Combined Direct-to-Consumer gross margin decreased 40 basis points to 66.0% driven by the impact of inventory related purchase price accounting adjustments, which increased costs of sales during the Successor period, and higher costs per unit, driven by higher duties domestically as a result of higher tariff rates, when compared to the prior year, partially offset by higher average selling prices.

LIQUIDITY AND CAPITAL RESOURCES

***Liquidity Outlook***

We had cash and cash equivalents of $2,303.2 million as of September 30, 2025 (Successor). Amounts held outside the U.S. were $1,277.7 million, or 55.5% and $571.8 million was available for repatriation to the U.S. as of September 30, 2025 (Successor), without incurring additional U.S. federal income taxes and applicable non-U.S. income and withholding taxes.

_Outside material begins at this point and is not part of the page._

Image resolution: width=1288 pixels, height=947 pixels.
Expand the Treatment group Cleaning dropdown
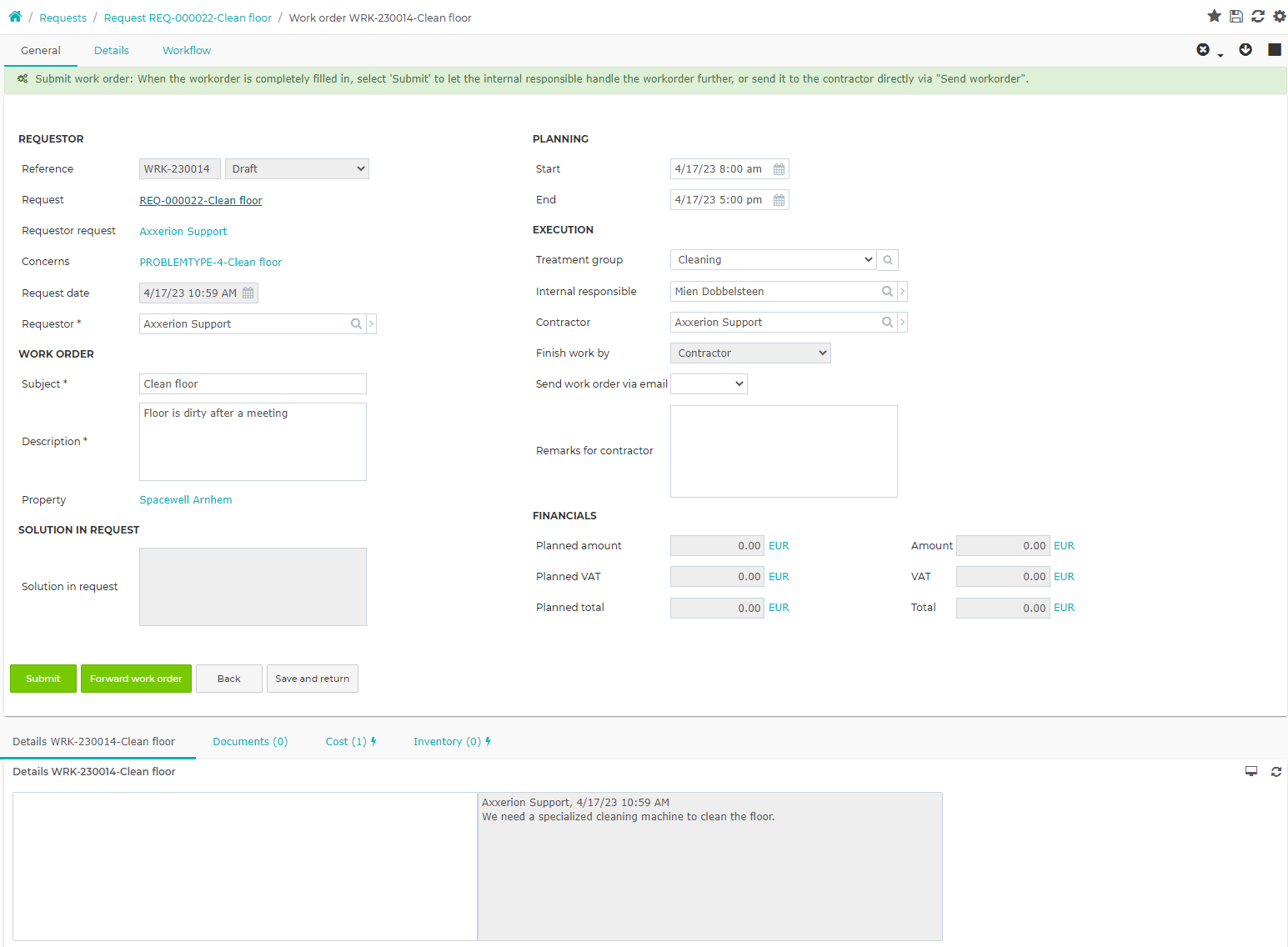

As of September 30, 2025 (Successor), we had unused credit capacity of $1,600.0 million on our corporate revolving credit facility, with swingline loans up to a maximum of $200.0 million. We believe that anticipated cash flows from operations, existing cash and investment balances, available borrowings under our revolving credit facility, and current financing arrangements will be sufficient to provide us with the liquidity necessary to fund our anticipated working capital and capital requirements for the next twelve months.

***Cash Flows*** 

Our working capital as of September 30, 2025 (Successor) was $3.2 billion, an increase of $1,037.5 million from working capital of $2.2 billion at December 31, 2024 (Predecessor). Our cash and cash equivalents as of September 30, 2025 (Successor) were $2,303.2 million, compared to $1,116.5 million as of December 31, 2024 (Predecessor). Our primary source of operating cash is collections from customers. Our primary uses of cash are inventory purchases, selling, general and administrative expenses and capital expenditures.

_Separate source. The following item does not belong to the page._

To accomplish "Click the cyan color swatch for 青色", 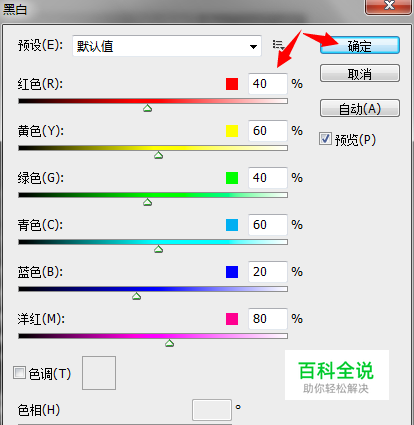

***Operating Activities***

For the combined nine months ended September 30, 2025, net cash provided by operating activities was $600.3 million compared to $454.7 million for the nine months ended September 30, 2024 (Predecessor). The $145.6 million increase in operating cash flows primarily resulted from changes in working capital.

***Investing Activities***

Net cash used in investing activities was $8,043.8 million for the combined nine months ended September 30, 2025, compared to $331.1 million for the nine months ended September 30, 2024 (Predecessor). The $7,712.7 million increase was due to the acquisition of Skechers of $7,689.4 million, increased capital expenditures of $264.1 million, partially offset by net investment activity of $230.9 million.

Our capital investments remain focused on supporting our strategic growth priorities, growing our Direct-to-Consumer business, as well as expanding the presence of our brand internationally. Capital expenditures for the combined nine months ended September 30, 2025 were $547.6 million, which included $281.3 million related to the expansion of our global distribution infrastructure and $173.4 million related to investments in our retail stores and direct-to-consumer technologies. We expect to fund ongoing capital expenses through a combination of available cash and borrowings.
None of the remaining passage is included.